В Чуковском тотальная захваченность своим призванием ощущалась настолько сильно и постоянно, что я всегда - даже после непродолжительного и поверхностного общения - уходил от него с таким чувством, будто долго был подключен к генератору, намного вперед зарядившему меня энергией.

Когда в 1967 году редакция одного журнала попросила меня написать что-нибудь к восьмидесятипятилетию Корнея Ивановича, я назвал эту небольшую статью "Чуковский работает" и в конце ее писал так: "У Чуковского нужно учиться. Учиться не только знаниям, но и кое-чему потруднее - тому, о чем сказал поэт:

Не спи, не спи, работай,

Не прерывай труда,

Не спи, борись с дремотой,

Как летчик, как звезда.

Не спи, не спи, художник,

Не предавайся сну,

Ты - вечности заложник,

У времени в плену.

Это нужно знать. Это относится не только к художникам... Надо знать и то, что когда мы в сладком предутреннем сне поворачиваемся в своей постели, поплотнее закрываясь одеялом от предрассветного холодка, - в это время под Москвой, на втором этаже переделкинского дома, Корней Иванович уже сидит за своим рабочим столом".

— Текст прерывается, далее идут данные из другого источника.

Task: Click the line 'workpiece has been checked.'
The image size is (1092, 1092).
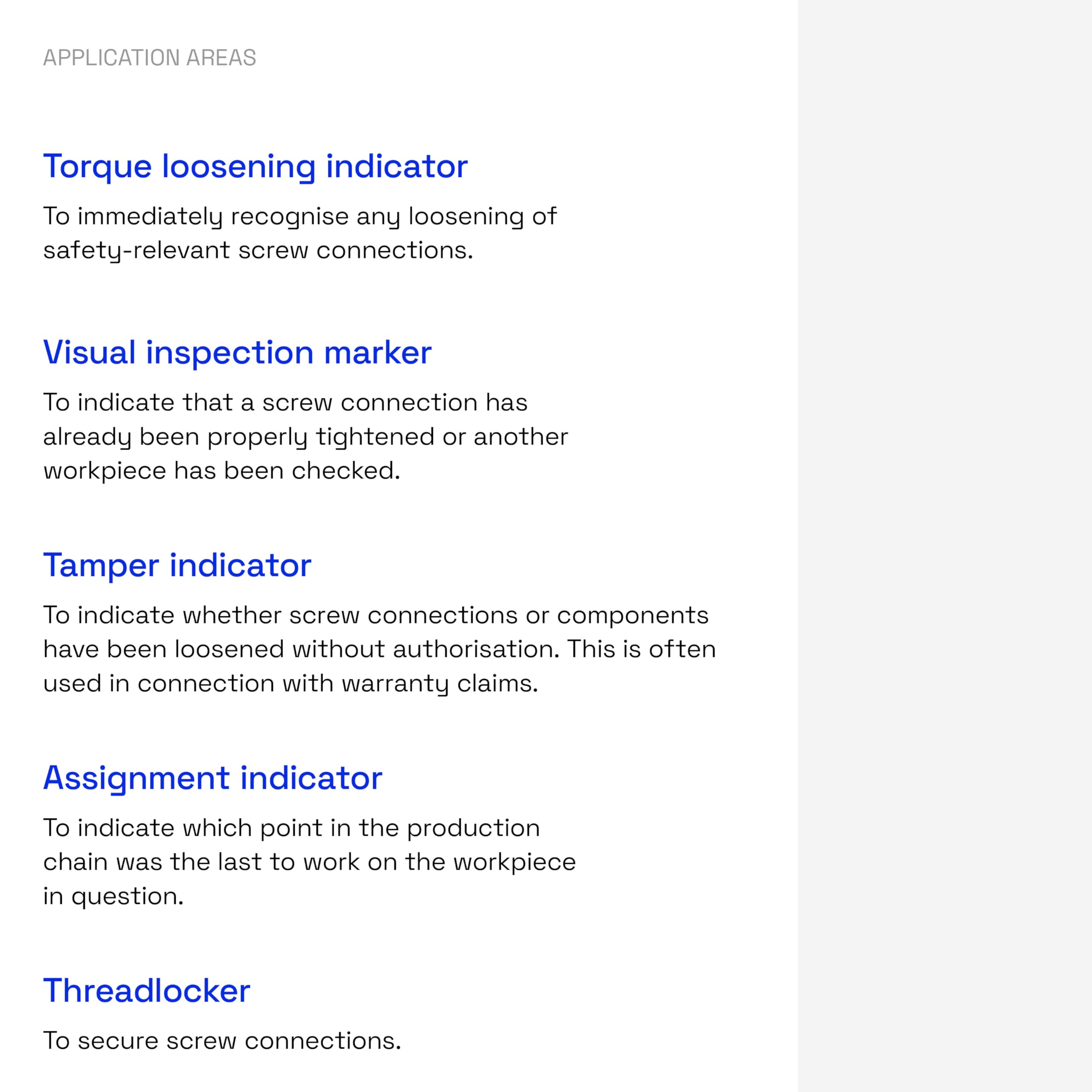Action: click(221, 470)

Когда номер журнала вышел, я послал его Чуковскому вместе с большим письмом, но ответа не получил, - вероятнее всего, по недоразумению: письмо я, не подумав, вложил прямо в журнал, а журнал этот мог Корнея Ивановича не заинтересовать или не попасть ему в руки. Я не очень этим огорчился: статья моя, в особенности ее патетическое и, вероятно, излишне "красивое" заключение, была нужна прежде всего мне самому - это было своего рода заклинание Чуковским и Пастернаком, заклинание, относящееся к себе. Ибо работать я еще продолжал достаточно непостоянно и недисциплинированно, хотя и менее бестолково, чем раньше. А научиться дисциплине работы мне необходимо было - я писал тогда книгу о сказках Пушкина, писал неровно: брался, бросал, снова брался, и все это было праздником и каторгой одновременно. Но самое главное - на очереди стояла другая книга, тема была огромная, сложнейшая, а сделано было совсем мало.

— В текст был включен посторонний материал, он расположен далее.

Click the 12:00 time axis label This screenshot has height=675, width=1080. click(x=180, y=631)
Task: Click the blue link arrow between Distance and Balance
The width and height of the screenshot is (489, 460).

Кончилось все это плохо. Обстановка сложилась так, что в 1968 году договор со мною был расторгнут. Издательство сослалось на то, что я сорвал сроки. Просьбы и звонки разных заступников успеха не имели. Чуковскому сообщили о том, что случилось, и уговаривали меня к нему поехать. Я никого ни о чем не хотел просить, у меня были на то причины. Я спорил, сопротивлялся, но в конце концов поехал - нехотя, испытывая презрение к самому себе, - и до сих пор благодарен человеку, настоявшему на этом визите. Правда (забегаю вперед), "заступничество" и тут оказалось безрезультатным, но совсем не об этом речь.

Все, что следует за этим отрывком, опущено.